About 5-20% of patients with unstable angina usually develop MI or experience sudden death within a year. Further research shows that the fatal impacts usually involve microinfarct. The CK-MB mass test is able to detect ischemia extension on patients with unstable angina. Research on CK-MB mass used in determining the risk of MI reports that the CK-MB mass can detect a group of patients with heart ischemia and development of serious diseases which cannot be detected by routine diagnostic procedure.
- Cardiac Troponin T
Cardiac Troponin T (cTnI) is the most sensitive and specific cardiac marker for AMI diagnosis. cTnI is released into the blood 4-8 hours after the onset of chest pain. It will reach the peak 14-36 hours after AMI and continues to rise up for 3-7 days. Due to this prolonged increase, cTnI is able to detect patients with AMI that emerges slowly. Some researches reveal that cTnI is a good biomarker to achieve reperfusion after the thrombolytic therapy.

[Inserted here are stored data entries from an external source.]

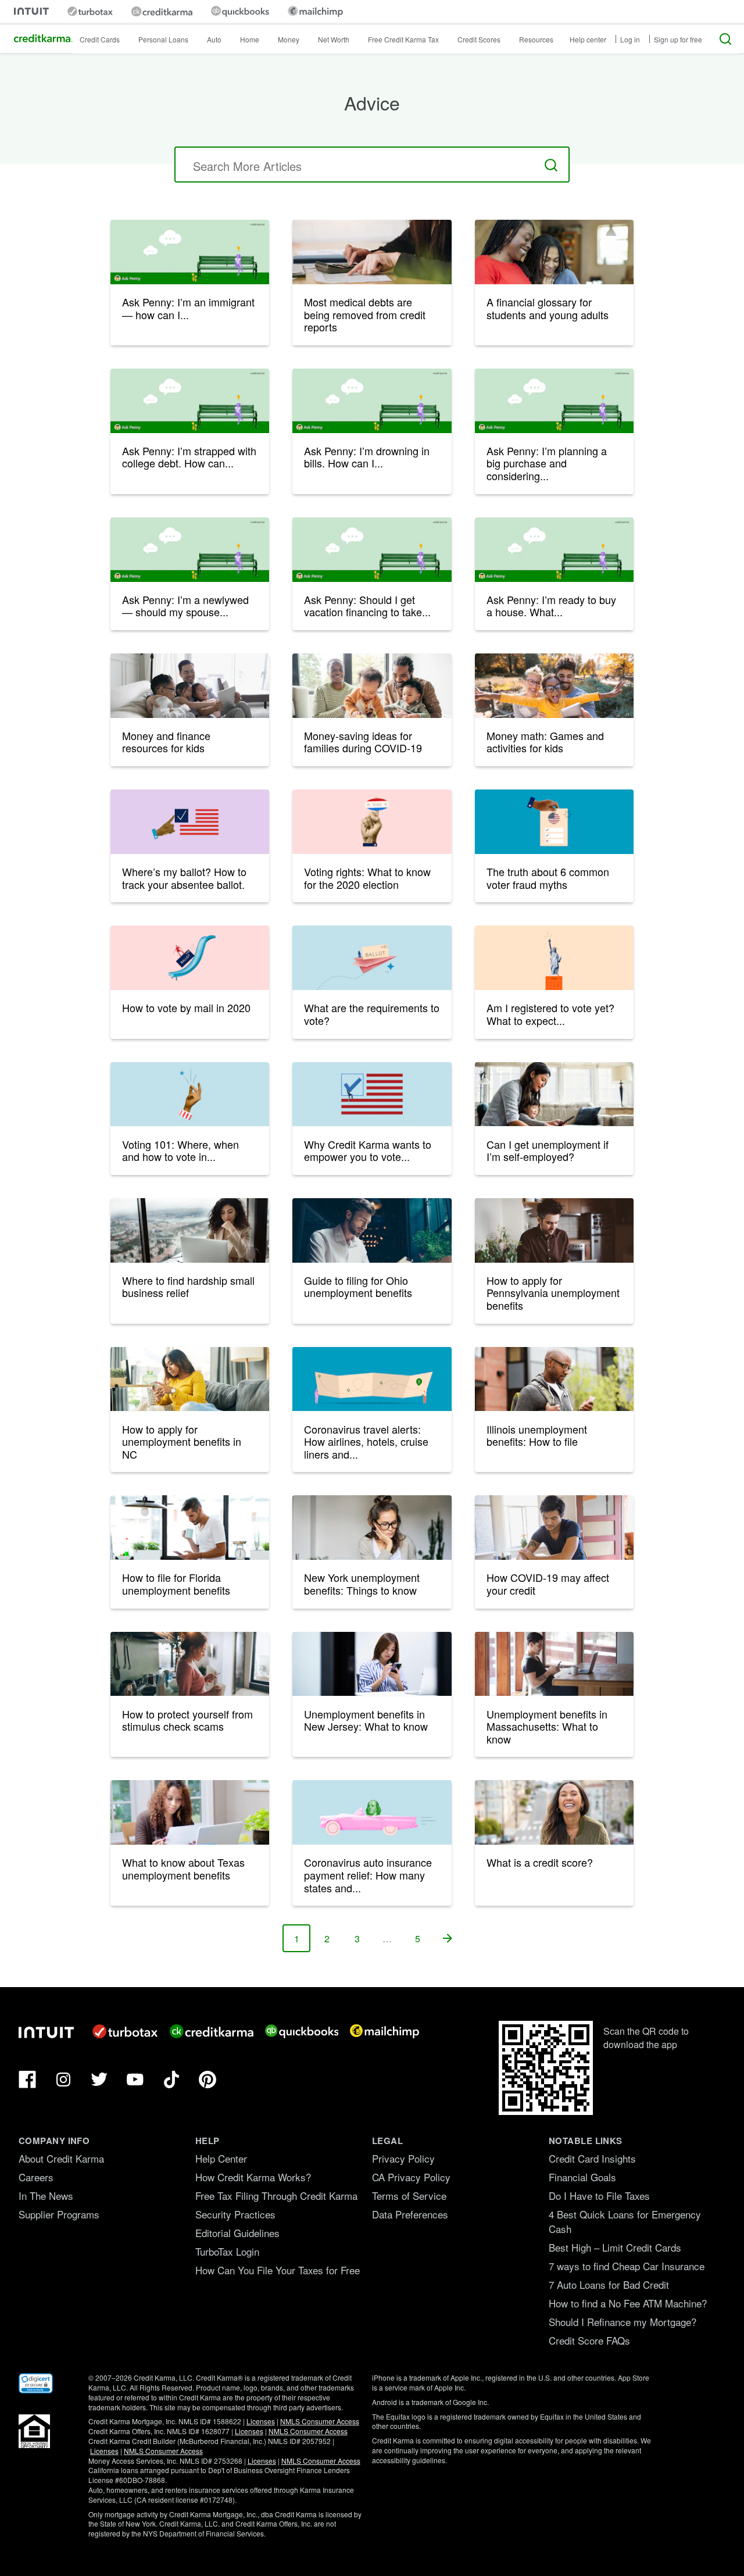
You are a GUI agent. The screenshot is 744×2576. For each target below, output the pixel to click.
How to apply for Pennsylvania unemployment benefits (553, 1293)
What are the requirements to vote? (371, 1014)
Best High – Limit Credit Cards (615, 2247)
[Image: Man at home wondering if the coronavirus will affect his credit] (554, 1527)
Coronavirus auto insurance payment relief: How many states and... (368, 1875)
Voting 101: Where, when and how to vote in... (180, 1150)
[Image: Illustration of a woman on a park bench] (189, 252)
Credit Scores (478, 39)
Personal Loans (163, 39)
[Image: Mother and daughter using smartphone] (554, 252)
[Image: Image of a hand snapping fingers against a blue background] (189, 1094)
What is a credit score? (540, 1862)
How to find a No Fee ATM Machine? (628, 2303)
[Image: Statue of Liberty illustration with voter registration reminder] (554, 958)
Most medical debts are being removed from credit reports (364, 314)
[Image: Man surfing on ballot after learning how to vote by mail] (189, 958)
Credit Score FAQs (589, 2340)
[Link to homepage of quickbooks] (240, 11)
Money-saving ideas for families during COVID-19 (363, 742)
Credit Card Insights (592, 2158)
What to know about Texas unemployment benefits (183, 1868)
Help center (588, 39)
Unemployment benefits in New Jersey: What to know (366, 1720)
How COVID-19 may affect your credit (548, 1584)
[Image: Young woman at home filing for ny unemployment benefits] (371, 1527)
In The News (46, 2195)
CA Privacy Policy (411, 2177)
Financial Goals (582, 2177)
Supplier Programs (59, 2214)
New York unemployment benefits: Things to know (362, 1584)
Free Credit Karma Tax (403, 39)
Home (249, 39)
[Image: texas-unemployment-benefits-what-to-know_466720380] (189, 1812)
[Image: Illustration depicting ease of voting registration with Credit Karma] (371, 1094)
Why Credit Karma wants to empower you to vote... (367, 1150)
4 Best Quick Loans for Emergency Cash (625, 2221)
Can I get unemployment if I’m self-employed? (548, 1150)
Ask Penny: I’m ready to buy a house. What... (551, 606)
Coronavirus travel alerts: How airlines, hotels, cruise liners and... (366, 1441)
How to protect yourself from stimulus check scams (187, 1720)
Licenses (260, 2421)
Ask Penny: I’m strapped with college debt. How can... (189, 457)
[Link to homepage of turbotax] (90, 11)
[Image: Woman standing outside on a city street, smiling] (554, 1812)
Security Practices (235, 2214)
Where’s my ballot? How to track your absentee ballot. (184, 878)
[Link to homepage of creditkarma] (162, 12)
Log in (630, 39)
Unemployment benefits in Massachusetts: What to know (547, 1726)
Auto (214, 39)
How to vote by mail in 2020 (186, 1007)
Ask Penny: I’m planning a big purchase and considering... (547, 463)
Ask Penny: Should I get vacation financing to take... (367, 606)
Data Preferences (410, 2214)
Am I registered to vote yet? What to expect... (550, 1014)
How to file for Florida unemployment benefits (176, 1584)
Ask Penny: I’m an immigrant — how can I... (188, 308)
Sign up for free (678, 39)
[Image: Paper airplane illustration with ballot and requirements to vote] (371, 958)
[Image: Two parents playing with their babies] (371, 685)
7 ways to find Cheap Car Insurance (626, 2266)
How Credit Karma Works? (253, 2177)
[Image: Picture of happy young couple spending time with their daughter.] (554, 685)
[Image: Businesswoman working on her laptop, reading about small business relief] (189, 1230)
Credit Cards (100, 39)
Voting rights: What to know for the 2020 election (367, 878)
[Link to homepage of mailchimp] (315, 11)
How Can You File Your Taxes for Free (277, 2270)
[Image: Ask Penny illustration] (189, 401)
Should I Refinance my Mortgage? (622, 2321)
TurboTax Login (227, 2251)
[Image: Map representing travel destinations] (371, 1379)
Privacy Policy (403, 2158)
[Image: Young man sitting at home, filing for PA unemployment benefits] (554, 1230)
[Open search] (725, 39)
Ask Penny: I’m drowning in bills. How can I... (367, 457)
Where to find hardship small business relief (188, 1286)
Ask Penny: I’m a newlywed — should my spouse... (185, 606)
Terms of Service (409, 2195)
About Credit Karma (61, 2158)
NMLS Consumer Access (319, 2421)
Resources (536, 39)
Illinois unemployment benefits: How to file (537, 1435)
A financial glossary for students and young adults (548, 308)
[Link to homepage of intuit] (31, 11)
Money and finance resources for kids (166, 742)
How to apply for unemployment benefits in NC (181, 1441)
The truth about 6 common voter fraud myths (548, 878)
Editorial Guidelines (237, 2232)
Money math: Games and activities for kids (545, 742)
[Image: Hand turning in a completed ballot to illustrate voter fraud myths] (554, 821)
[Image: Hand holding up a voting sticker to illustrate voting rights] (371, 821)
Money (288, 39)
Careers (36, 2177)
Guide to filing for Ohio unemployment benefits (358, 1286)
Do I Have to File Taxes (599, 2195)
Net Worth (333, 39)
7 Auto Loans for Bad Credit (609, 2284)
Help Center (221, 2158)
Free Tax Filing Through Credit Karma (276, 2195)
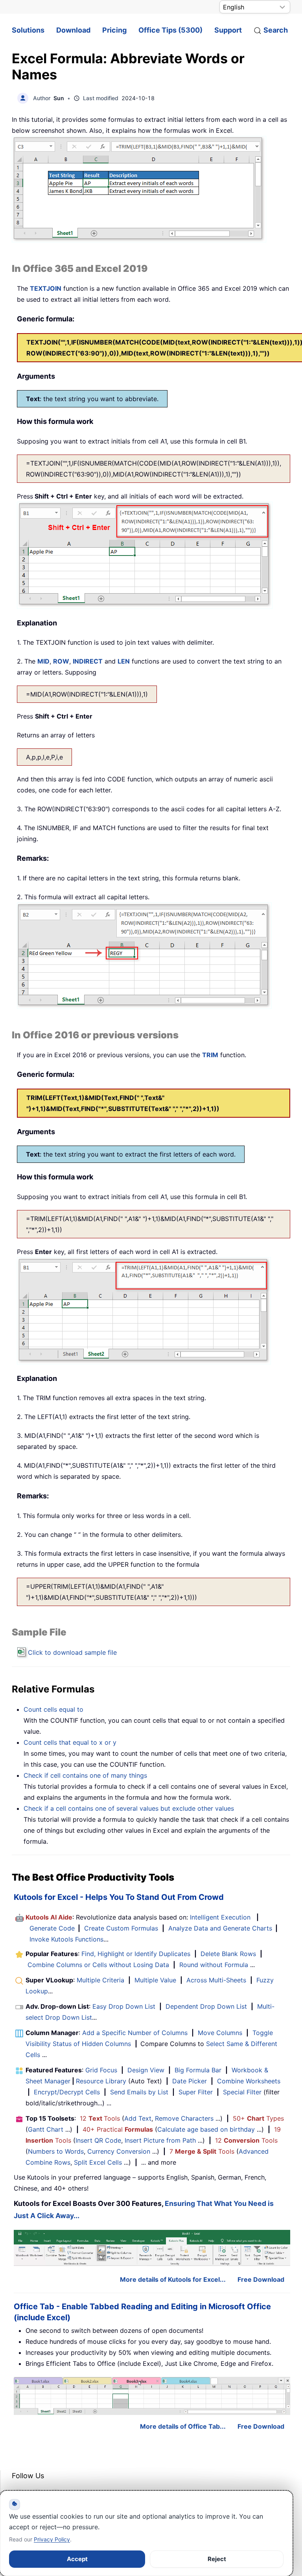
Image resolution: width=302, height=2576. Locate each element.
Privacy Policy (52, 2539)
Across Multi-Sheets (216, 1980)
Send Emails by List (139, 2092)
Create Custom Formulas (121, 1928)
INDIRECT (88, 661)
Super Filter (196, 2092)
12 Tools (100, 2118)
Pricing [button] (114, 30)
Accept (77, 2559)
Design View (145, 2070)
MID (43, 661)
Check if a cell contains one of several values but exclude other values (129, 1808)
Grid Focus (101, 2070)
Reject (217, 2559)
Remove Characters (184, 2118)
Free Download (261, 2279)
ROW (61, 661)
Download (73, 30)
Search (275, 30)
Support (228, 30)
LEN (124, 661)
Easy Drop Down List (123, 2006)
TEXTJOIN (45, 288)
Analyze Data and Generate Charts (220, 1928)
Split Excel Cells (98, 2162)
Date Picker (189, 2081)
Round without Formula (213, 1965)
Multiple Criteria (100, 1980)
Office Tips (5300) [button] (170, 30)
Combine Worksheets (248, 2081)
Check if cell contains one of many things (85, 1775)
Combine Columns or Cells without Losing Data (98, 1965)
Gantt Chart (45, 2129)
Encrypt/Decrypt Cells (67, 2092)
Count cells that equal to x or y (70, 1742)
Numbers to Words (56, 2151)
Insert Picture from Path (160, 2140)
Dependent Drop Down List (206, 2006)
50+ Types (258, 2118)
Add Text (137, 2118)
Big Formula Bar (198, 2070)
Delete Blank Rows (228, 1954)
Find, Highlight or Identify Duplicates (135, 1954)
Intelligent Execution (220, 1917)
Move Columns (220, 2033)
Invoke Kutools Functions (66, 1939)
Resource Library (101, 2081)
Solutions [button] (28, 30)
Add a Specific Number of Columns (135, 2033)
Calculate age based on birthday (206, 2129)
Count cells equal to (53, 1709)
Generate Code (52, 1928)
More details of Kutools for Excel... (173, 2279)
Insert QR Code (98, 2140)
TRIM (210, 1055)
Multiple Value (156, 1980)
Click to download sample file (72, 1652)
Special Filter (242, 2092)
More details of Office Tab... (183, 2426)
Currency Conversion (118, 2151)
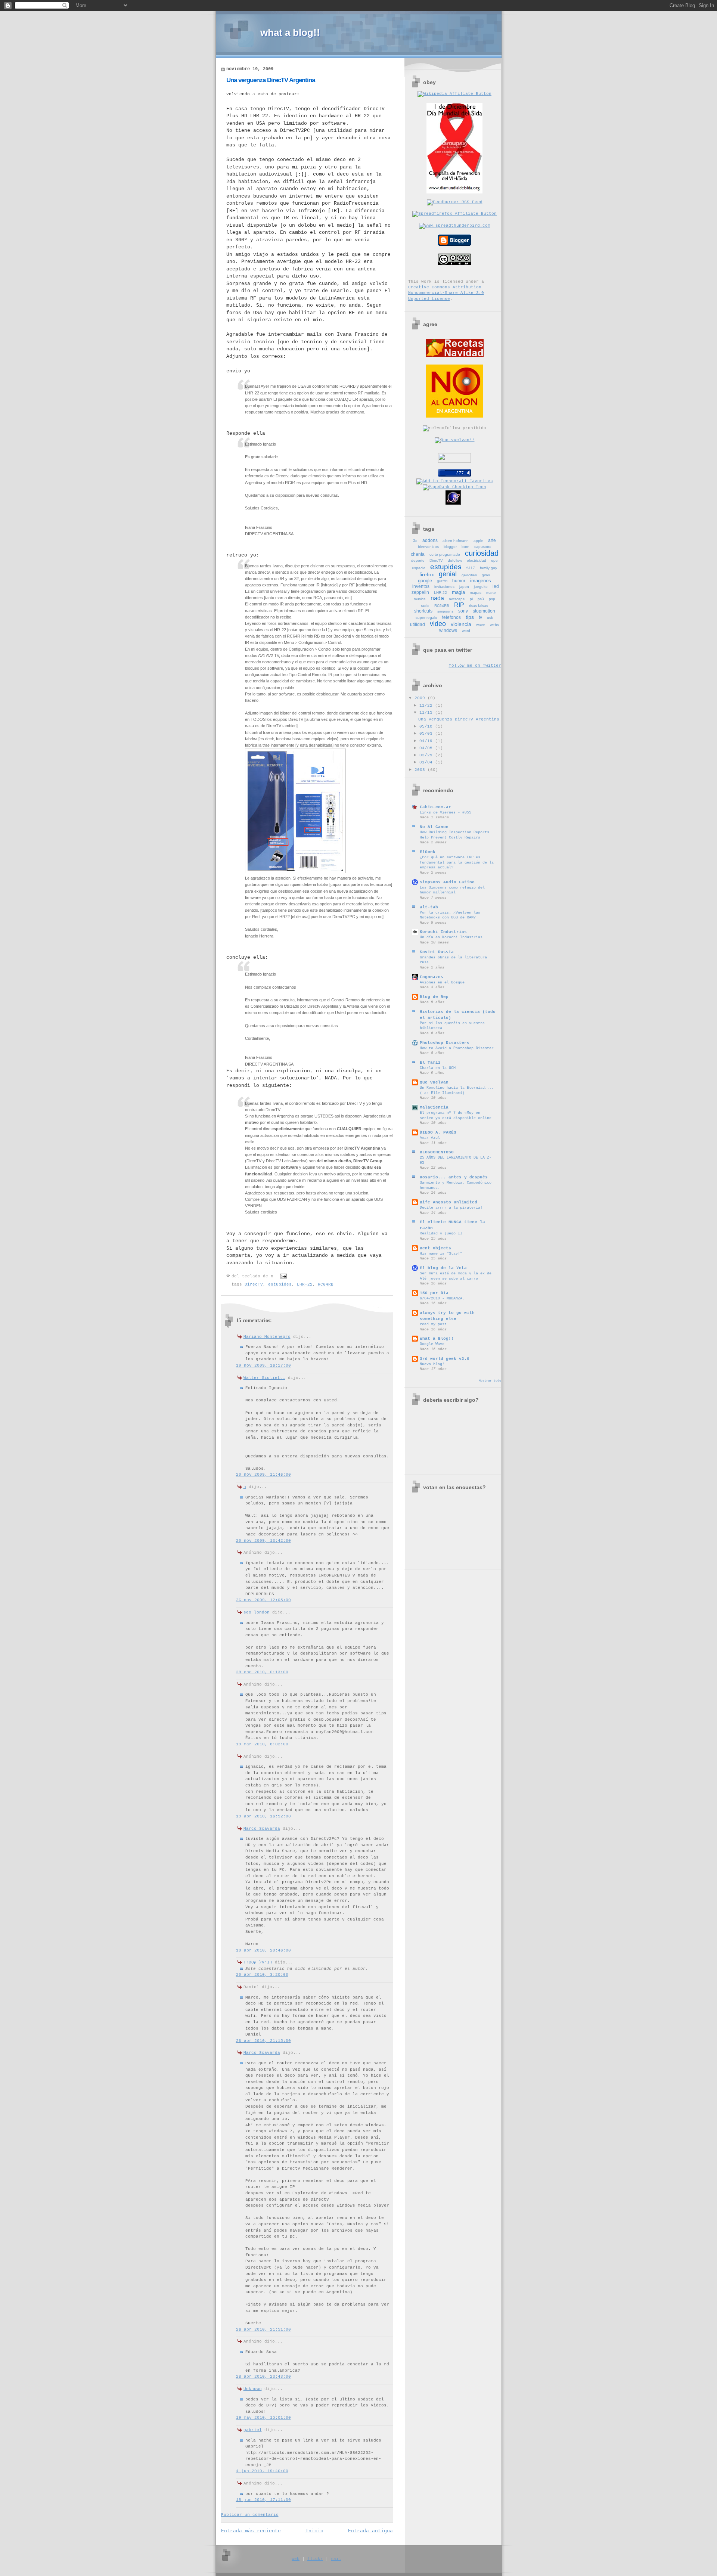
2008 (421, 770)
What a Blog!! (437, 1338)
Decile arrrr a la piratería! (451, 1207)
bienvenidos (428, 547)
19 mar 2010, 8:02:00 (262, 1744)
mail (336, 2559)
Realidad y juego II (441, 1233)
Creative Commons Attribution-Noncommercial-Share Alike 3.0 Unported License (446, 293)
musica (420, 599)
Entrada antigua (370, 2531)
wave (480, 625)
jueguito (481, 587)
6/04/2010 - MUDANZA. (442, 1298)
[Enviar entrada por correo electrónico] (282, 1276)
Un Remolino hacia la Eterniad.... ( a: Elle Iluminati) (457, 1090)
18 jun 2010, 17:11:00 (263, 2500)
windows (448, 630)
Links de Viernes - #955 (445, 812)
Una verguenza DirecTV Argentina (270, 80)
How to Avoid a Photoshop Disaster (457, 1048)
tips (470, 617)
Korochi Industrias (443, 932)
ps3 (481, 599)
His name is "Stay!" (441, 1253)
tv (480, 617)
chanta (418, 554)
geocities (469, 575)
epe (494, 560)
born (465, 547)
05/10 (427, 726)
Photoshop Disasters (444, 1043)
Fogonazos (431, 977)
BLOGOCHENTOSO (437, 1152)
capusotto (482, 547)
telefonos (451, 617)
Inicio (314, 2531)
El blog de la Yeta (443, 1268)
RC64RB (325, 1284)
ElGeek (427, 852)
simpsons (445, 611)
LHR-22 (305, 1284)
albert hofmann (456, 541)
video (438, 623)
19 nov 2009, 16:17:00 (263, 1365)
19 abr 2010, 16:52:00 (263, 1816)
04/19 (427, 741)
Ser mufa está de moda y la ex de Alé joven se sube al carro (455, 1276)
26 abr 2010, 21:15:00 (263, 2041)
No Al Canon (434, 827)
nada (437, 598)
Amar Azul (430, 1137)
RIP (459, 605)
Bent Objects (435, 1248)
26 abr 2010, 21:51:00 (263, 2329)
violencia (461, 624)
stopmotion (484, 611)
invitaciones (444, 587)
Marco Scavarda (261, 1828)
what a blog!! (290, 32)
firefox (426, 574)
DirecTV (254, 1284)
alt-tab (429, 907)
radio (425, 606)
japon (464, 587)
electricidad (476, 560)
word (466, 631)
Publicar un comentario (250, 2515)
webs (494, 625)
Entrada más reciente (251, 2531)
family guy (488, 568)
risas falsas (478, 606)
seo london (256, 1612)
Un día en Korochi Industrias (451, 937)
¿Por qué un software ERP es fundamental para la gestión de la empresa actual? (457, 862)
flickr (315, 2559)
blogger (450, 547)
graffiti (442, 581)
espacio (418, 568)
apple (478, 541)
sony (463, 611)
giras (486, 575)
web (295, 2559)
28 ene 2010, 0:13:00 (262, 1672)
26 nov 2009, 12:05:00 (263, 1600)
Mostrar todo (490, 1380)
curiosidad (482, 553)
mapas (475, 592)
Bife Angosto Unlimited (448, 1202)
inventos (420, 586)
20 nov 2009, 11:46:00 (263, 1474)
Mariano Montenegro (267, 1337)
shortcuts (423, 611)
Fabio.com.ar (435, 807)
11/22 (427, 705)
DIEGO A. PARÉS (438, 1132)
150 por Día (434, 1293)
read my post (433, 1324)
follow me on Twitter (475, 665)
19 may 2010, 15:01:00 (263, 2417)
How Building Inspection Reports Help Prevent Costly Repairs (454, 835)
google (425, 580)
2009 (421, 698)
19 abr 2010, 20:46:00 (263, 1950)
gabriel (252, 2430)
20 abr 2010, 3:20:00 (262, 1974)
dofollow (455, 560)
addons (430, 540)
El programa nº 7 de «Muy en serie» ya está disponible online (455, 1115)
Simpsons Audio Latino (447, 882)
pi (471, 599)
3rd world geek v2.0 (444, 1359)
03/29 (427, 755)
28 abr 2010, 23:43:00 (263, 2376)
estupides (280, 1284)
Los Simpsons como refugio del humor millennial (452, 890)
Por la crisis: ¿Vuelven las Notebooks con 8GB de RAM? (450, 915)
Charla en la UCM (438, 1068)
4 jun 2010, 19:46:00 (262, 2471)
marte (491, 592)
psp (492, 599)
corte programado (444, 554)
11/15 (427, 712)
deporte (418, 560)
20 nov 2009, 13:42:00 (263, 1540)
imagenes (480, 580)
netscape (457, 599)
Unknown (252, 2389)
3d (415, 541)
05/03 (427, 733)
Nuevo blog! (432, 1364)
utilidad (417, 624)
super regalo (426, 618)
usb (490, 618)
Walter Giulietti (264, 1378)
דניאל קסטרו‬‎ (257, 1962)
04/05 (427, 748)
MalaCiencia (434, 1107)
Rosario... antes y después (454, 1177)
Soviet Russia (437, 952)
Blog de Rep (434, 997)
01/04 (427, 762)
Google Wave (432, 1344)
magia (458, 592)
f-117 (470, 568)
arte (492, 540)
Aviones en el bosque (442, 982)
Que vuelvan (434, 1082)
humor (458, 580)
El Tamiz (430, 1062)
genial (448, 574)
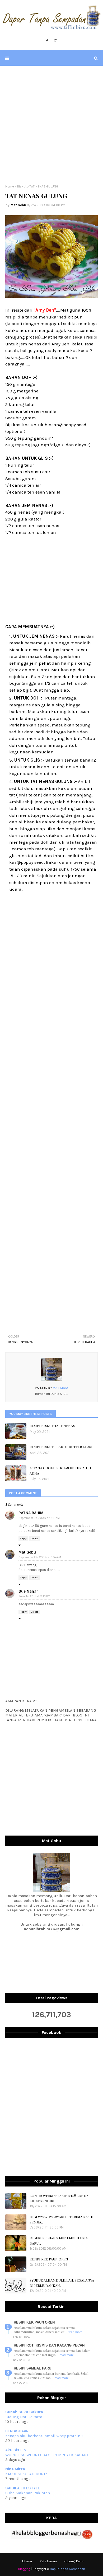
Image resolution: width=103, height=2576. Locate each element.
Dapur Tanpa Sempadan (67, 2569)
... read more (73, 2332)
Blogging (24, 2569)
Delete (34, 1538)
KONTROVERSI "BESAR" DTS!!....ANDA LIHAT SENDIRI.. (59, 2198)
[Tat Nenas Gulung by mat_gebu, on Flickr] (51, 296)
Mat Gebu (18, 205)
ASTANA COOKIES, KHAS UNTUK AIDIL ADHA (61, 1470)
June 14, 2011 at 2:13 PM (34, 1596)
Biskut (21, 186)
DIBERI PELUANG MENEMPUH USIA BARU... (59, 2240)
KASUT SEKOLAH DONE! (26, 2473)
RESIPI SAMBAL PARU (32, 2368)
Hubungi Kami (73, 2561)
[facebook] (47, 40)
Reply (23, 1538)
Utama (27, 2561)
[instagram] (55, 40)
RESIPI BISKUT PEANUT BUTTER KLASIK (62, 1446)
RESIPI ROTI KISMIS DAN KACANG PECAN (49, 2345)
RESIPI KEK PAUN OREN (49, 2259)
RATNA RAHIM (30, 1512)
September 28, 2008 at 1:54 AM (40, 1557)
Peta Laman (48, 2561)
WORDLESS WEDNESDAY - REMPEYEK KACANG (47, 2454)
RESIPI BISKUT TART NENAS (52, 1425)
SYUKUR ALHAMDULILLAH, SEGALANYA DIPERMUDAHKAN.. (62, 2283)
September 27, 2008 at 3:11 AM (39, 1518)
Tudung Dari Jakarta (23, 2416)
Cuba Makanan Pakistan (27, 2492)
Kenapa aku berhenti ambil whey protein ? (44, 2435)
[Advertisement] (51, 125)
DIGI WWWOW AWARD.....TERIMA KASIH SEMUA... (61, 2219)
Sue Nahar (28, 1591)
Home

A better and comprehensive understanding on pathophysiology and treatment of acute coronary syndrome (ACS), encourages the scientists and diagnostic companies to improve or search for new cardiac markers. A more complete clinical testing involving a thrombolytic therapy indicates the need of early diagnosis of AMI and the risk level of unstable angina. The thrombolytic therapy is useful to treat patients with AMI, while a late therapy will result in fatal impacts. An adequate combination of cardiac markers enables early detection of AMI symptoms and also reduces the death rate caused by heart attack.